Over the past year, however, Margo had taken no overseas trips and rarely even left her house. Like a modern-day Job, she suffered recurring nodules, pustules, and weeping sores on her skin. The affliction had turned her into a virtual recluse.
When she walked into my exam room, her misery was obvious. Her skin was blotched and marred. Her sagging posture and dull gaze echoed her despair. Then, as if fed by some new wellspring of energy, Margo's body cues changed.
"I don't know if Joe told you, but I have Morgellons disease," she said as she seated herself next to my desk. "I've read all about it on the Internet, and I'm sure I'm right."
By coincidence, I had also recently read about Morgellons, a syndrome whose victims suffer rashes, itching, burning skin, and recurrent skin ulcers studded with filaments and granules. In 2002 a former electron microscopist, searching for the cause of her son's rash, christened the blight after finding the name in a historical reference online. At the same time she started the Morgellons Research Foundation, which, according to its Web site, "is dedicated to finding the cause of an emerging infectious disease which mimics scabies and lice."
Skin eruptions on the back of a patient who says she has Morgellons (left), a
condition unknown to most dermatologists. A different patient (right), whose
back is covered with skin lesions resulting from her own scratching.
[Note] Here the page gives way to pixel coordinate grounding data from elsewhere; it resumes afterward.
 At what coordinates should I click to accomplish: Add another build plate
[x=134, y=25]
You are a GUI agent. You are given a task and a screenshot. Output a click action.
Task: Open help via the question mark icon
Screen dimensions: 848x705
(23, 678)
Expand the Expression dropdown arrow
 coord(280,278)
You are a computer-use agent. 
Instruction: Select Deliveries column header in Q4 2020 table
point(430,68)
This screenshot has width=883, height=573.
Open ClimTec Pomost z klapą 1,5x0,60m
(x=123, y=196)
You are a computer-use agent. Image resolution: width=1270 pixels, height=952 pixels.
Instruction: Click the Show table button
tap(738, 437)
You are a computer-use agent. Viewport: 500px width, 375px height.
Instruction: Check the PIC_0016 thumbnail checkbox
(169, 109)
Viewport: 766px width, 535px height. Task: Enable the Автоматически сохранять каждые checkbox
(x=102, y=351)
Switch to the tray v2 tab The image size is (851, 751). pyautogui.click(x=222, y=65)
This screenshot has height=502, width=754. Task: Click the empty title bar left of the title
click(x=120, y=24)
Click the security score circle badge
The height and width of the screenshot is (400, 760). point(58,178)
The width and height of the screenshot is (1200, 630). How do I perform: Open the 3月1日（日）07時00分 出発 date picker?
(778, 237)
When Margo first announced she had Morgellons disease, her defiant tone was unmistakable. I let the challenge pass, however. Nothing would be gained if we started wrangling over her diagnosis before I had even reviewed the facts of her case.
"Please, just tell me what happened to you," I urged. "How did this start?"
"OK," she agreed, relaxing a little. "Last year our church group went to the Yucatán Peninsula. The place was loaded with bugs, so we all got bites. At first, mine just itched. Then they oozed, crusted, and spread."
So far, her problem sounded like a nasty but familiar tropical woe—bacterial impetigo. There's something about heat and humidity that fuels superficial skin infections.
"Did you take an antibiotic?"
"Yes, of course," she replied with a little more brio. "When I got back from Mexico, my doctor put me on Keflex and prednisone for the itching. After they didn't work, I tried so many other things I lost count. One specialist even treated me for fungus. Through it all, I still had scabs and sores—plus weird things coming out of me."
I needed to look more closely at Margo's skin. Although I couldn't place it, there was something unnatural about the scars on her face and arms. Then she hiked up the legs of her loose cotton pants. What I saw straightaway was the rough, angry scatter of infected hair follicles. Then I noticed some larger nodules on her thighs that looked chronically inflamed, as if they had been repeatedly unroofed while healing.